◆ ACTIVITY:
Transcribe the listing word for word.

◆ GIVEN RECORDS:

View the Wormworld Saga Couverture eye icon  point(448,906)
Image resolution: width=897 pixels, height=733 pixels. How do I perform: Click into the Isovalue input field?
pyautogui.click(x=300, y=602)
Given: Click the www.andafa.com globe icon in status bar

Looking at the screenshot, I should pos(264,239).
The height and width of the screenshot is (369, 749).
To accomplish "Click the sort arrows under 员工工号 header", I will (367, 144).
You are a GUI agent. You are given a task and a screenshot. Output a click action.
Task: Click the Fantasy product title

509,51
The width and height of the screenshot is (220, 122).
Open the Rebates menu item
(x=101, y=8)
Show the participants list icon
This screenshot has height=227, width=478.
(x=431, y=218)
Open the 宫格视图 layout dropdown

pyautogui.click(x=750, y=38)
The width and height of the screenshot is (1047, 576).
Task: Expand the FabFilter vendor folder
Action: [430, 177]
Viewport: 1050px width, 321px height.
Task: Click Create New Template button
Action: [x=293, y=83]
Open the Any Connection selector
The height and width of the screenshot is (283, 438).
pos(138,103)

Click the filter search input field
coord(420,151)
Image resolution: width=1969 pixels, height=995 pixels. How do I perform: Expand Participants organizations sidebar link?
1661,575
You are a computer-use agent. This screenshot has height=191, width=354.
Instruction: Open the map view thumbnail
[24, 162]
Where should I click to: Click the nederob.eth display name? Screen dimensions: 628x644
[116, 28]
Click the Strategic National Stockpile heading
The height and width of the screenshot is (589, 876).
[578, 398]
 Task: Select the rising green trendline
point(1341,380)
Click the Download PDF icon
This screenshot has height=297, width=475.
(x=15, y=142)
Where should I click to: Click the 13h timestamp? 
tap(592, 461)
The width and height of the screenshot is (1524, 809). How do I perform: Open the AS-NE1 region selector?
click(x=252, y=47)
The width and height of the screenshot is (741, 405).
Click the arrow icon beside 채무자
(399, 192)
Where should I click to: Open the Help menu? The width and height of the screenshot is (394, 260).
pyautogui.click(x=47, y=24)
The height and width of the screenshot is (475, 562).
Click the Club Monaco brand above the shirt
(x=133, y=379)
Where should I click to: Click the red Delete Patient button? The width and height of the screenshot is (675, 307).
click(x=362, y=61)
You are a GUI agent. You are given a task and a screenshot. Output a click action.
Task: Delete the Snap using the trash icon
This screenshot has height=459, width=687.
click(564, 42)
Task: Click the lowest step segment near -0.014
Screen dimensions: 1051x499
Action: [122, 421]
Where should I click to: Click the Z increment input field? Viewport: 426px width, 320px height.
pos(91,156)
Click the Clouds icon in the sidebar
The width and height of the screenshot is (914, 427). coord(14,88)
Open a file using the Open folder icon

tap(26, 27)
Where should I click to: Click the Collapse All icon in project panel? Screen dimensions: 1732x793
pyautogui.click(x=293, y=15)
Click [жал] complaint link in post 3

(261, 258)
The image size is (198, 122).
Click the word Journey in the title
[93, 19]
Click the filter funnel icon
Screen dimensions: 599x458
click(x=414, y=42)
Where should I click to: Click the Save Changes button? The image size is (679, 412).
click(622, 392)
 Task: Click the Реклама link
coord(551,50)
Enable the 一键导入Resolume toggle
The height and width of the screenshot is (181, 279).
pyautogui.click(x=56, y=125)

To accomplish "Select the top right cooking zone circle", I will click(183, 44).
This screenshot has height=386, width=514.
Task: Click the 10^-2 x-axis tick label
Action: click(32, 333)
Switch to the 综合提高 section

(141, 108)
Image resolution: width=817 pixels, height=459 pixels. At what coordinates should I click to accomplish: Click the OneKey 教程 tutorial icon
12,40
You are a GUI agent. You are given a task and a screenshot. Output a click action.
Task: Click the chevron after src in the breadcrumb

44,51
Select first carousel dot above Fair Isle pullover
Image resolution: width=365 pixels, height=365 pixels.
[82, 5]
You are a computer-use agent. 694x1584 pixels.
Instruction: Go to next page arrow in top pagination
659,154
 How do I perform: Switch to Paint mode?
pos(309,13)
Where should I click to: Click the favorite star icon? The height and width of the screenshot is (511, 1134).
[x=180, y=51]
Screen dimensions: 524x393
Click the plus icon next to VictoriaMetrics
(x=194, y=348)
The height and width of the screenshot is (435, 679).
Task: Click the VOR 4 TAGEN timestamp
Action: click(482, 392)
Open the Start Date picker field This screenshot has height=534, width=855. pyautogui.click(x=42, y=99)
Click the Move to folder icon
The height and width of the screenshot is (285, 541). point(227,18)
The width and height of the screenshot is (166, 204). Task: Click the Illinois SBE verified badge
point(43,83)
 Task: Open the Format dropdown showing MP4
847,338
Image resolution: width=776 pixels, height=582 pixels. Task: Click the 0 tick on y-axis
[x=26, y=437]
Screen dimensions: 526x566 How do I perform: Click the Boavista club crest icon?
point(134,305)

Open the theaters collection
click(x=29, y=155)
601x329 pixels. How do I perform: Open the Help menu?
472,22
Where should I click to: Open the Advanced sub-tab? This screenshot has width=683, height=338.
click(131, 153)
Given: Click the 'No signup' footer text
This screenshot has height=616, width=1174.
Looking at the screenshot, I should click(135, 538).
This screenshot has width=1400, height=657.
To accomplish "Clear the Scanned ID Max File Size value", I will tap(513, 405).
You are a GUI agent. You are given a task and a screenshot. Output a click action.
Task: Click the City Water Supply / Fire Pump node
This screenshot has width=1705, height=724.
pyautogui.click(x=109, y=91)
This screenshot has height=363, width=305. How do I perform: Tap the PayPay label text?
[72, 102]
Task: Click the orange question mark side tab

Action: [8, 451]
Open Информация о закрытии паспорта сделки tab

◆ REPLY TO THE EXERCISE:
View the Wormworld Saga Couverture eye icon  point(448,906)
Image resolution: width=897 pixels, height=733 pixels. How do I perform: Click into the Isovalue input field?
pyautogui.click(x=300, y=602)
Given: Click the www.andafa.com globe icon in status bar

Looking at the screenshot, I should pos(264,239).
The height and width of the screenshot is (369, 749).
To accomplish "Click the sort arrows under 员工工号 header", I will (367, 144).
You are a GUI agent. You are given a task and a screenshot. Output a click action.
Task: Click the Fantasy product title

509,51
The width and height of the screenshot is (220, 122).
Open the Rebates menu item
(x=101, y=8)
Show the participants list icon
This screenshot has height=227, width=478.
(x=431, y=218)
Open the 宫格视图 layout dropdown

pyautogui.click(x=750, y=38)
The width and height of the screenshot is (1047, 576).
Task: Expand the FabFilter vendor folder
Action: [430, 177]
Viewport: 1050px width, 321px height.
Task: Click Create New Template button
Action: [x=293, y=83]
Open the Any Connection selector
The height and width of the screenshot is (283, 438).
pos(138,103)

Click the filter search input field
coord(420,151)
Image resolution: width=1969 pixels, height=995 pixels. How do I perform: Expand Participants organizations sidebar link?
1661,575
You are a computer-use agent. This screenshot has height=191, width=354.
Instruction: Open the map view thumbnail
[24, 162]
Where should I click to: Click the nederob.eth display name? Screen dimensions: 628x644
[116, 28]
Click the Strategic National Stockpile heading
The height and width of the screenshot is (589, 876).
[578, 398]
 Task: Select the rising green trendline
point(1341,380)
Click the Download PDF icon
This screenshot has height=297, width=475.
(x=15, y=142)
Where should I click to: Click the 13h timestamp? 
tap(592, 461)
The width and height of the screenshot is (1524, 809). How do I perform: Open the AS-NE1 region selector?
click(x=252, y=47)
The width and height of the screenshot is (741, 405).
Click the arrow icon beside 채무자
(399, 192)
Where should I click to: Open the Help menu? The width and height of the screenshot is (394, 260).
pyautogui.click(x=47, y=24)
The height and width of the screenshot is (475, 562).
Click the Club Monaco brand above the shirt
(x=133, y=379)
Where should I click to: Click the red Delete Patient button? The width and height of the screenshot is (675, 307).
click(x=362, y=61)
You are a GUI agent. You are given a task and a screenshot. Output a click action.
Task: Delete the Snap using the trash icon
This screenshot has height=459, width=687.
click(564, 42)
Task: Click the lowest step segment near -0.014
Screen dimensions: 1051x499
Action: [122, 421]
Where should I click to: Click the Z increment input field? Viewport: 426px width, 320px height.
pos(91,156)
Click the Clouds icon in the sidebar
The width and height of the screenshot is (914, 427). coord(14,88)
Open a file using the Open folder icon

tap(26, 27)
Where should I click to: Click the Collapse All icon in project panel? Screen dimensions: 1732x793
pyautogui.click(x=293, y=15)
Click [жал] complaint link in post 3

(261, 258)
The image size is (198, 122).
Click the word Journey in the title
[93, 19]
Click the filter funnel icon
Screen dimensions: 599x458
click(x=414, y=42)
Where should I click to: Click the Save Changes button? The image size is (679, 412).
click(622, 392)
 Task: Click the Реклама link
coord(551,50)
Enable the 一键导入Resolume toggle
The height and width of the screenshot is (181, 279).
pyautogui.click(x=56, y=125)

To accomplish "Select the top right cooking zone circle", I will click(183, 44).
This screenshot has height=386, width=514.
Task: Click the 10^-2 x-axis tick label
Action: click(32, 333)
Switch to the 综合提高 section

(141, 108)
Image resolution: width=817 pixels, height=459 pixels. At what coordinates should I click to accomplish: Click the OneKey 教程 tutorial icon
12,40
You are a GUI agent. You are given a task and a screenshot. Output a click action.
Task: Click the chevron after src in the breadcrumb

44,51
Select first carousel dot above Fair Isle pullover
Image resolution: width=365 pixels, height=365 pixels.
[82, 5]
You are a computer-use agent. 694x1584 pixels.
Instruction: Go to next page arrow in top pagination
659,154
 How do I perform: Switch to Paint mode?
pos(309,13)
Where should I click to: Click the favorite star icon? The height and width of the screenshot is (511, 1134).
[x=180, y=51]
Screen dimensions: 524x393
Click the plus icon next to VictoriaMetrics
(x=194, y=348)
The height and width of the screenshot is (435, 679).
Task: Click the VOR 4 TAGEN timestamp
Action: click(482, 392)
Open the Start Date picker field This screenshot has height=534, width=855. pyautogui.click(x=42, y=99)
Click the Move to folder icon
The height and width of the screenshot is (285, 541). point(227,18)
The width and height of the screenshot is (166, 204). Task: Click the Illinois SBE verified badge
point(43,83)
 Task: Open the Format dropdown showing MP4
847,338
Image resolution: width=776 pixels, height=582 pixels. Task: Click the 0 tick on y-axis
[x=26, y=437]
Screen dimensions: 526x566 How do I perform: Click the Boavista club crest icon?
point(134,305)

Open the theaters collection
click(x=29, y=155)
601x329 pixels. How do I perform: Open the Help menu?
472,22
Where should I click to: Open the Advanced sub-tab? This screenshot has width=683, height=338.
click(131, 153)
Given: Click the 'No signup' footer text
This screenshot has height=616, width=1174.
Looking at the screenshot, I should click(135, 538).
This screenshot has width=1400, height=657.
To accomplish "Clear the Scanned ID Max File Size value", I will tap(513, 405).
You are a GUI agent. You are given a task and a screenshot. Output a click action.
Task: Click the City Water Supply / Fire Pump node
This screenshot has width=1705, height=724.
pyautogui.click(x=109, y=91)
This screenshot has height=363, width=305. How do I perform: Tap the PayPay label text?
[72, 102]
Task: Click the orange question mark side tab

Action: [8, 451]
Open Информация о закрытии паспорта сделки tab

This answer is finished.